2010年8月 4日
[バーンズ&ノーブル] 資本売却の可能性を示唆

バーンズ&ノーブルが資本売却の可能性に言及しました。現在取締役会が複数の選択肢について検討中で、その中の一つに、創業者のレオナルド・リッジオを含む金融グループへの売却が含まれているとしています。

同社の株価は業績の悪化に比例して6月以来落ちていて、資本売却の理由は株主への価値を上げるためということになるのですが、ここでいきなりというのは、理由として今ひとつです。

あくまでも表向きの理由で、本当の理由は創業者のリッジオが会社を支配下においておきたいということなんだろうと考えています。

バイアウト企業が急接近、その意図は?
ここでエントリーしましたが、ロン・バークルが18%の株を買って、30%を所有するリッジオに次ぐ大株主になったのが昨年のことで、その後バークルが取締役の席を要求、リッジオがポイゾンピルを導入し、両者がバトルモードに入っているんですね。
確かバークルは訴訟を起こしていると思います。

バークルが何をしたいのかは分からない。
業界2位のボーダーズとくっつけることを考えているんじゃないかと思うんですが、この点についてバークルは当然のことながら語っていません。
ちなみにボーダーズの大株主はあのアックマンです。


ついでながら、日本のメディアは「バーンズ・アンド・ノーブルが身売り検討、電子書籍市場で苦戦」(ロイターズ)なんて言う書き方をしてるんですが、「身売り」ってのは変な表現ですよね。
上場して市場に出回っている株式を一つの機関が買いまとめるだけのことで、正確な表現は資本売却、でもほんとうは売却という表現もしっくり来ませんよね。資本という観点から見た場合、資本の所有者(つまり株主)が変わるだけですから。バイアウト、と英語表現するのが一番なんじゃないかな。

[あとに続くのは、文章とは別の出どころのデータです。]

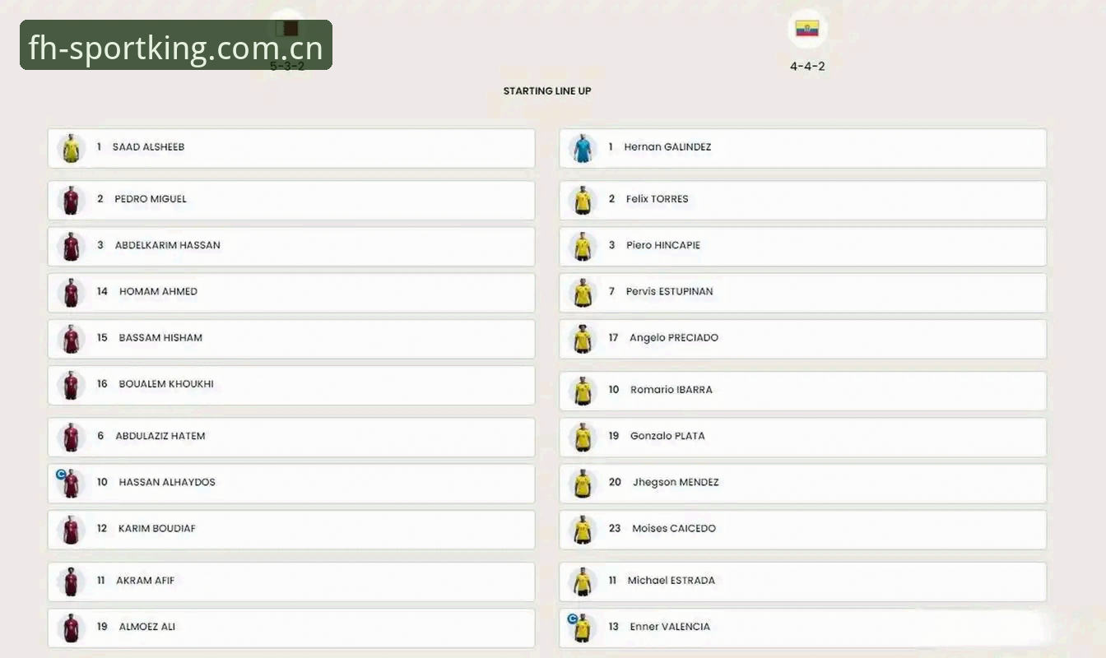Screen dimensions: 1106x658
Task: Open Pervis Estupinan's player entry
Action: (x=803, y=292)
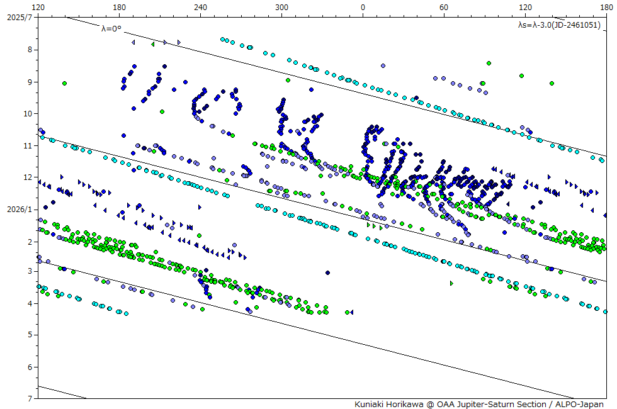This screenshot has width=617, height=409.
Task: Click the 0 longitude axis label
Action: tap(363, 8)
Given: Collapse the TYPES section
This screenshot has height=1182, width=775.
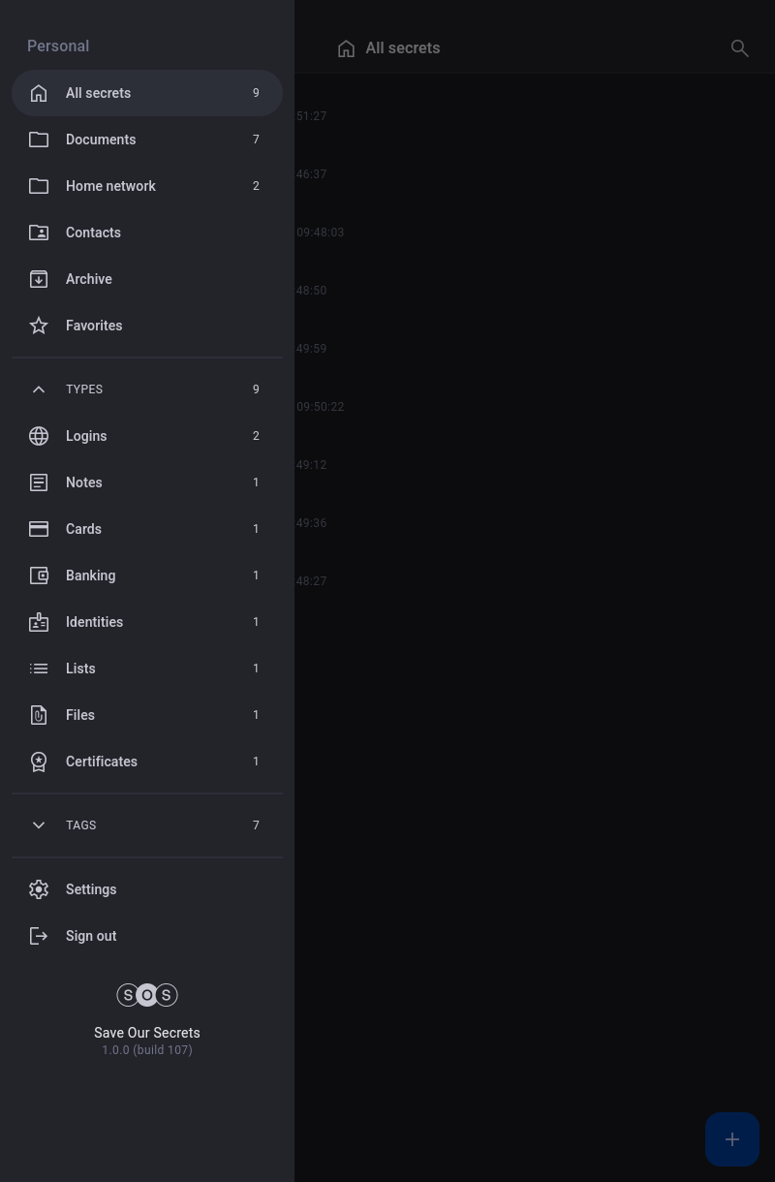Looking at the screenshot, I should pos(39,389).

しかもこういう書き方をすると、売却を検討する理由が市場での苦戦のみと取られてしまう。英語のメディアの文章をよく読めば分かりますが、業績の悪化も書きつつ、リッジオとバークルの確執も書いて、バランスをちゃんと取ってる。

たぶん英語メディアが「up for sale」と表現しているのでそのまま身売りとしてるんでしょうけど、確かに業績は悪化してますが「身売り」と表現するほど悪いわけではありませんよね。
浅はかな記事だなと思います。

鈴木敏仁 (01:37)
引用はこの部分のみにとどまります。